Já a participação de brasileiros na Bolsa está tímida em relação ao histórico, com pouco investimento de pessoas físicas e investidores institucionais, como fundos de pensão e fundos de investimento.
Um dos maiores chamarizes para o Brasil é o esperado ciclo de corte de juros, previsto para o início de 2026, levando a Selic a 12,25% até o fim do ano que vem -um custo de capital mais barato beneficia as empresas e reduz a atratividade de produtos de renda fixa.
“As taxas de juros reais dos títulos do Tesouro, que também são um bom termômetro para a renda variável, ainda não caíram tanto. Então, com uma possível queda tanto dos juros reais quanto da taxa Selic, isso tende a favorecer a Bolsa”, diz Sanches, da Rico.
Nos EUA, a expectativa também é de taxas menores, o que impulsiona investidores a tomarem mais risco, como nas Bolsas emergentes.
“Nesse contexto geral, ainda há bastante espaço para melhorar. Lógico que não é uma linha reta. Com essas 15 altas seguidas que tivemos seria até natural algum tipo de correção, mas ainda dentro de uma trajetória de recuperação, de descompressão”, afirma Stella, do Santander.
Mesmo a proximidade das eleições presidenciais, que costumam fazer preço no mercado, não desanima os especialistas. Tampouco a possibilidade de Tarcísio de Freitas (Republicanos -SP) se candidatar é tida como um dos fatores que beneficia a Bolsa.
“Teria que ver [um efeito positivo atrelado ao Tarcísio] em outros ativos também, como na renda fixa, no câmbio, nas ações de empresas estatais, e não observamos um elemento diferente do que tem sido a dinâmica ao longo do ano inteiro”, diz Stella.
O economista diz escolher ações de empresas resilientes, cujas características apontam para o crescimento independe do cenário.
Há, porém, setores preferidos dos analistas no momento. Os mais citados são saneamento e energia elétrica, mais resilientes e bons pagadores de dividendos.
Do lado oposto, estão empresas de commodities, que estão em baixa, e as que já se valorizaram muito recentemente, dobrando de preço, como alguns papéis de tecnologia.
“É importante que o investidor escolha boas empresas, faça a pesquisa de como estão os balanços e estude a sua alocação para ver se o percentual que ele tem em Bolsa ainda está ajustado ao perfil de investidor dele”, diz Sanches, da Rico.
Por ser volátil e incerto, o investimento em renda variável é indicado apenas para investidores de perfil moderado e arrojado, que já tenham constituído sua reserva de emergência, além de outros investimentos em renda fixa.
Outra dica de especialistas é aplicar via fundos, caso o investidor não seja familiarizado com o universo de renda variável ou não tenha tempo de acompanhar as empresas de perto.
“Há espaço para oportunidades na Bolsa, mas não para aventuras.

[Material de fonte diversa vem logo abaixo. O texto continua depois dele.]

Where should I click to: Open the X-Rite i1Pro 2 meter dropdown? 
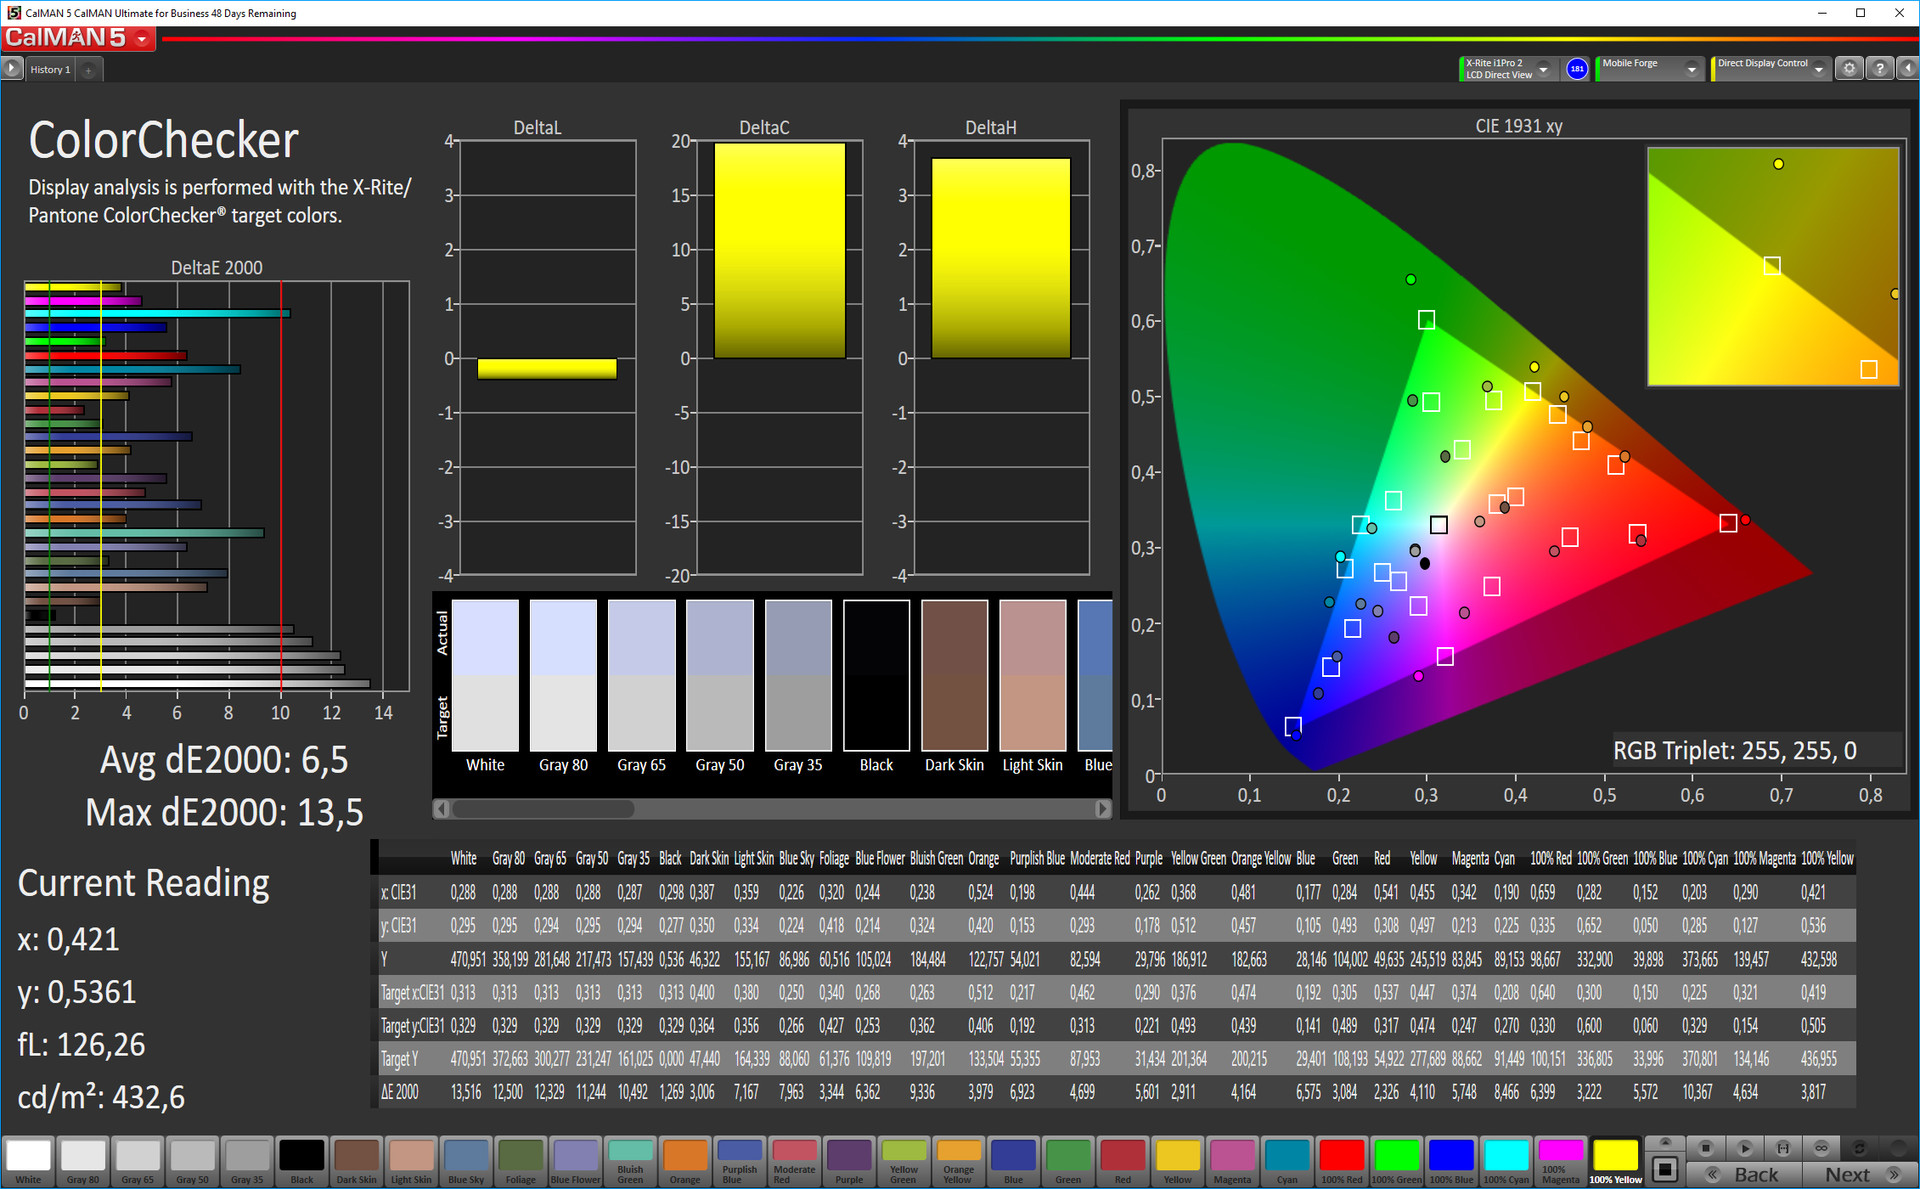pyautogui.click(x=1543, y=69)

Quem investe apenas ‘porque subiu’ tende a comprar caro e vender com medo. Quem investe com estratégia entra e sai pelo motivo certo, não por euforia ou pânico”, diz Carol Stange, planejadora financeira.
Segundo ela, a Bolsa é para quem tem objetivos de médio e longo prazo e aceita a ideia de que o caminho até lá não será uma linha reta, separando a emoção de decisão financeira.
“Defendo que a Bolsa funciona como um instrumento de construção de patrimônio, jamais como atalho.
Para quem possui estratégia, horizonte e serenidade, ela se torna uma das ferramentas mais eficientes para aumentar riqueza ao longo dos anos”, afirma Carol.
A especialista também aponta que não há um percentual exato de renda variável que funcione para cada perfil, já que ele depende de fatores pessoais, como objetivos, prazo, estabilidade financeira e tolerância emocional ao risco.
Os bancos recomendam que, mesmo os investidores mais dispostos a correr riscos tenham a maior parte da sua carteira alocada em renda fixa, dada a previsão de Selic de dois dígitos para os próximos anos.